[Text passage]:
######

Warsaw play Rafters, Manchester.

“This was Steve Brotherdale’s first gig. A running-order squabblefest with Fast Breeder led to us meeting a pre-Factory Alan Erasmus for the first time, as well as speaking to Martin Hannett by telephone.”

July 1977

Warsaw enter ‘A Talent Contest’, the Stocks, Walkden.

“This was run by an agency from Bolton and the Stocks wasn’t far from where I lived. The idea was that you just turned up and played and if you were good the agency would sign you up.

Perfect
, we thought.
We can’t go wrong.

Things started to go wrong straight away, though, when the proper old-school compere asked us how we’d like to be introduced. Result: blank faces all round.

After struggling to get anything out of four inarticulate punks, he blurted out, ‘Do you like Deep Purple?’

And with that he left for his build-up to a coachload of old ladies from the Farnworth Flower Arranging Club, during which he said the immortal lines: ‘If you like Deep Purple you’ll love these lads! Put your hands together for Warsaw!’

We trudged on and played but were too loud: our volume kept tripping the DB meter on stage, which then cut the power to our amps. Chaos. The old ladies all had their hands over their ears. We struggled through for a couple of numbers until Ian stormed off in disgust. When we went back into the dressing room to commiserate, he was buzzing.

‘The female singer before us was changing when I came in,’ he said. ‘Saw her tits!’

With that we packed up and drove to the Ranch, where Foo Foo let us set up and play. Great gig; went down a storm. Those were the days. The Ranch was our regular haunt for ages, marred only by us getting chased by Teddy Boys occasionally. But it came to an abrupt end when the cloakroom gave Barney’s leather jacket away one night – he went ballistic and we were barred.”

18 July 1977

The Warsaw demo session, Pennine Sound Studios, Oldham. Tracks recorded: ‘Inside the Line’, ‘Gutz for Garters’, ‘At a Later Date’, ‘The Kill’ and ‘You’re No Good for Me’. These are the only recordings to feature Steve Brotherdale on drums.

20 July 1977

Warsaw play Tiffany’s, Leicester, supporting Slaughter & the Dogs.

16 August 1977

The Buzzcocks sign to United Artists on the bar of the Electric Circus. Elvis Presley dies.

27 August 1977

Warsaw play Eric’s, Liverpool, supporting X-Ray Spex. This is the band’s first gig with Steve Morris, comprising two slots at the legendary Liverpool venue: a matinee in the afternoon for children and then an evening show.

######

[Data]:

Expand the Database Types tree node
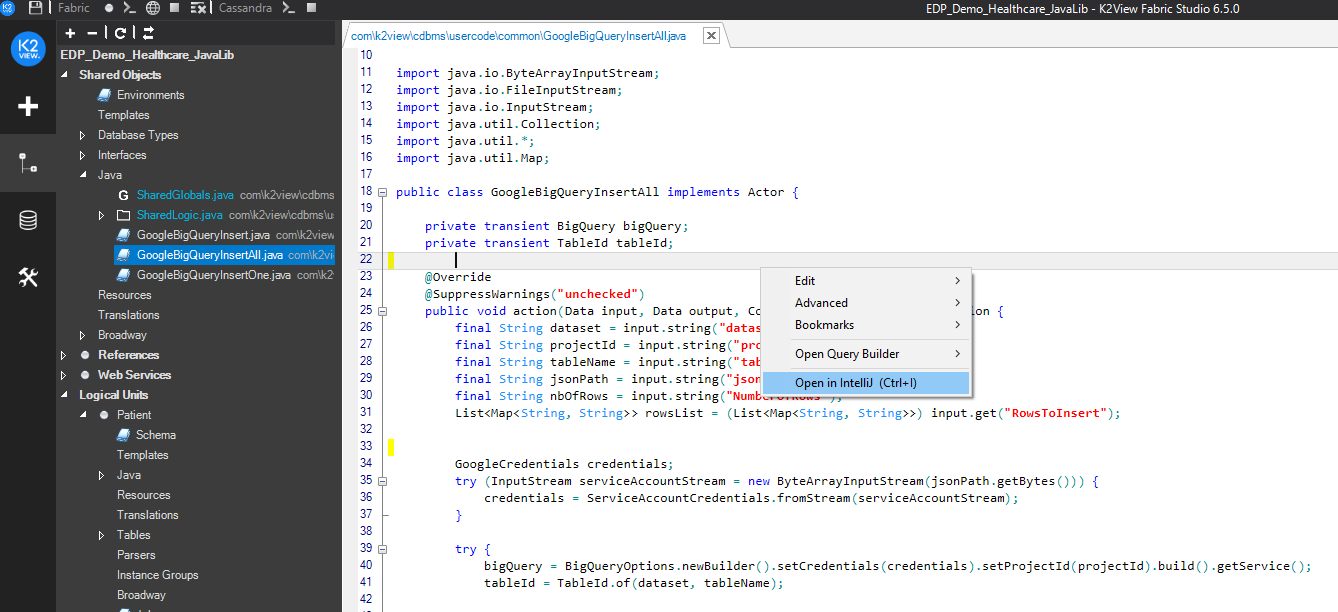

######

[Jobs]:
• A. For each statement, say whether it agrees with the Warsaw chronology. Answer yes or no, and quote the words from the text that decide it.
(i) The Pennine Sound Studios demo session holds the only recordings with Steve Brotherdale on drums.
(ii) At the talent contest in Walkden, Warsaw played through their whole set without trouble.
(iii) Warsaw lost their place at the Ranch after the cloakroom gave away Barney's leather jacket.
• B. According to the Warsaw chronology, why did the power to the band's amps keep cutting out at the talent contest at the Stocks?
• C. Carry on the Warsaw chronology from its last entry.

[Replies]:
• A.
(i) Yes: "These are the only recordings to feature Steve Brotherdale on drums."
(ii) No: "We struggled through for a couple of numbers until Ian stormed off in disgust."
(iii) Yes: "he went ballistic and we were barred."

• B. Warsaw played too loud. Their volume kept tripping the DB meter on stage, and each time it tripped, the meter cut the power to their amps.

• C.
“Roger Eagle was a really nice guy. It struck you straight away, as soon as you met him, that he was different to other people. He was just a really nice bloke who loved music and looked after you.”

14 September 1977

Warsaw play the Rock Garden, Middlesbrough. Set list: ‘Reaction’, ‘Inside the Line’, ‘Leaders of Men’, ‘Novelty’, ‘At a Later Date’, ‘Tension’, ‘The Kill’, ‘Lost’.

“Bob Last, the promoter, came into the dressing room after the gig. ‘Anyone want a tape?’ he said.

No one but me replied, and this was the start of what was to become a collecting obsession. That tape he gave me is the only recording of us live as Warsaw and was the first time I’d ever been
able to listen to the group. What a great revelation – we were really good. Warsaw ‘Live in Middlesboro’, it was called: I treasured that tape for thirty years until it was stolen and bootlegged very recently.”

24 September 1977

Warsaw play the Electric Circus, Manchester, supporting the Rezillos.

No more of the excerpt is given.